With your agreement, Mr. Gale, it may be helpful if I wrapped up my stand part remarks with my amendment.
One of the consequences of the financial crisis that we have been through is an increased appreciation of the consequences of globalisation. We see that many of the financial services businesses operate on a global basis. They operate not just in their home market, but overseas as well. We know that when a global banking business goes sour, the domestic Government and their taxpayers pick up the bill for bad lending decisions, whether the loans were made in Dudley or Dubai. That has been one of the messages that has come home for Britain, re-emphasising the consequence of the financial crisis. That means a tension, because banks are operated on a global basis but regulated in the individual jurisdictions in which they act. We recognise that some of the risks taken overseas can have a profound effect at home.
Such a consideration has underpinned a great deal of the work that the FSA has been doing in recent years. For example, it works with other regulators in supervisory collegesa group of regulators of particular institutions come together and work together. That is a very good example of international co-operation and something that the FSA has been very good at doing over recent years. It does not work only in regulating financial institutions; it works in many other ways in different organisations. Lord Turner, the chairman of the FSA, said in a speech in October last year:
There were many different causes of that crisis and many aspects of the reform programme needed in response. But among the most important and most difficult are those related to the international nature of the financial system. The essential challenge is that we have a global financial system...but that governments, regulations and supervisory approaches are national, and that when banks get into trouble it is national fiscal resources which are employed to rescue them or compensate depositors.

**Saved entries**

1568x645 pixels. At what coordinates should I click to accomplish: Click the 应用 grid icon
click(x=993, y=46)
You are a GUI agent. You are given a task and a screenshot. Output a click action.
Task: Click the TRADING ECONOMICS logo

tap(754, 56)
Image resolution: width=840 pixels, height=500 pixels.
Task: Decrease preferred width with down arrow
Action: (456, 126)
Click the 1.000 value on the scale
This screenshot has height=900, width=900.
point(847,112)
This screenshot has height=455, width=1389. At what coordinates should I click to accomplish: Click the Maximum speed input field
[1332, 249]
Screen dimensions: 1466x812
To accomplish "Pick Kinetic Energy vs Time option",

**Requests**
1) According to the remarks on global banking, why does globalization create a tension in how banks are handled?
2) Reproduce the part of the remarks on global banking that begins at the words "One of the consequences" and stops after "effect at home.".

**Expected answers**
1) Banks operate on a global basis, yet they are regulated separately in each jurisdiction where they act. Risks taken overseas can therefore have a profound effect at home. When a global bank fails, the domestic government and its taxpayers pay for bad lending decisions wherever the loans were made.

2)
One of the consequences of the financial crisis that we have been through is an increased appreciation of the consequences of globalisation. We see that many of the financial services businesses operate on a global basis. They operate not just in their home market, but overseas as well. We know that when a global banking business goes sour, the domestic Government and their taxpayers pick up the bill for bad lending decisions, whether the loans were made in Dudley or Dubai. That has been one of the messages that has come home for Britain, re-emphasising the consequence of the financial crisis. That means a tension, because banks are operated on a global basis but regulated in the individual jurisdictions in which they act. We recognise that some of the risks taken overseas can have a profound effect at home.